_Task_
In the data that follows, count every line holding the string "computer" and give the count alone.

_Records supplied_
====

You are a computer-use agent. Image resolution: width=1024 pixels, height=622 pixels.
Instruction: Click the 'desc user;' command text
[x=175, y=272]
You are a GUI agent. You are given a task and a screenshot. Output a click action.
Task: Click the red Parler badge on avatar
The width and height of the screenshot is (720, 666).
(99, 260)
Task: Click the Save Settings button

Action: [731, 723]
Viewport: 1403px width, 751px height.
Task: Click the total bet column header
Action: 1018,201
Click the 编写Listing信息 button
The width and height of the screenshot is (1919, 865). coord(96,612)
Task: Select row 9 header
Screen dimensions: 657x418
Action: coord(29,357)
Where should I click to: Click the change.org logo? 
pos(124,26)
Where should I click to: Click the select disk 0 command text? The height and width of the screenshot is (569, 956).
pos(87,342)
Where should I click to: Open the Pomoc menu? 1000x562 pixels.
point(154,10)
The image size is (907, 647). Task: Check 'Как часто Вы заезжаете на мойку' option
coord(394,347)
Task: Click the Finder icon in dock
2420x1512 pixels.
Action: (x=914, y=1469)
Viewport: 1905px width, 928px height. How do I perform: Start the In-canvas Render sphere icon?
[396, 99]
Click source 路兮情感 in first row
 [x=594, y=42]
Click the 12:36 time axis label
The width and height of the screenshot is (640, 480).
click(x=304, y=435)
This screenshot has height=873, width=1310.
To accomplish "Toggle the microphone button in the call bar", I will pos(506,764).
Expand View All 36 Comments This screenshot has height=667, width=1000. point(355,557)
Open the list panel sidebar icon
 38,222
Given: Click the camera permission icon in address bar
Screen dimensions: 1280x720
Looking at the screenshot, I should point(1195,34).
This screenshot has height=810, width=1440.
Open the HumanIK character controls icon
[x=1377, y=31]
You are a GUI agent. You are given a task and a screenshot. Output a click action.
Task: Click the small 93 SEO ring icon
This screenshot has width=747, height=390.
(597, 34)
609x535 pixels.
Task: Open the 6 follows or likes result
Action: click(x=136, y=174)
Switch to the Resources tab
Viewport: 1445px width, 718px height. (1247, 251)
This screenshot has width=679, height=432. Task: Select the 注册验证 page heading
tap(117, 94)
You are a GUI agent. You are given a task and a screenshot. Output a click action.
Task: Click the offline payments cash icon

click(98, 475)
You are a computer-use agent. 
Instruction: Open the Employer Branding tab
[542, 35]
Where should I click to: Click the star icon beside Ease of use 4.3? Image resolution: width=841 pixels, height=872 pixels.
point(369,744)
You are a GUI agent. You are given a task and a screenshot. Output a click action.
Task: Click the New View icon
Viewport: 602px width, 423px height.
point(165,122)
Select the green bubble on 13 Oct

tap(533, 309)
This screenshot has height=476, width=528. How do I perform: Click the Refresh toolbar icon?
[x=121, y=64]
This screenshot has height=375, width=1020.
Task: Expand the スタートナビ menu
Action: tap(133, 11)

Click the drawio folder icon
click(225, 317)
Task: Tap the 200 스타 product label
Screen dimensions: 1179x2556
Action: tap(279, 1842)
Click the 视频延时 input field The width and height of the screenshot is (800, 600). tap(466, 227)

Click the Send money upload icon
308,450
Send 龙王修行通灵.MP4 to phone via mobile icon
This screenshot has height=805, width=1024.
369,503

====

_Expected answer_
2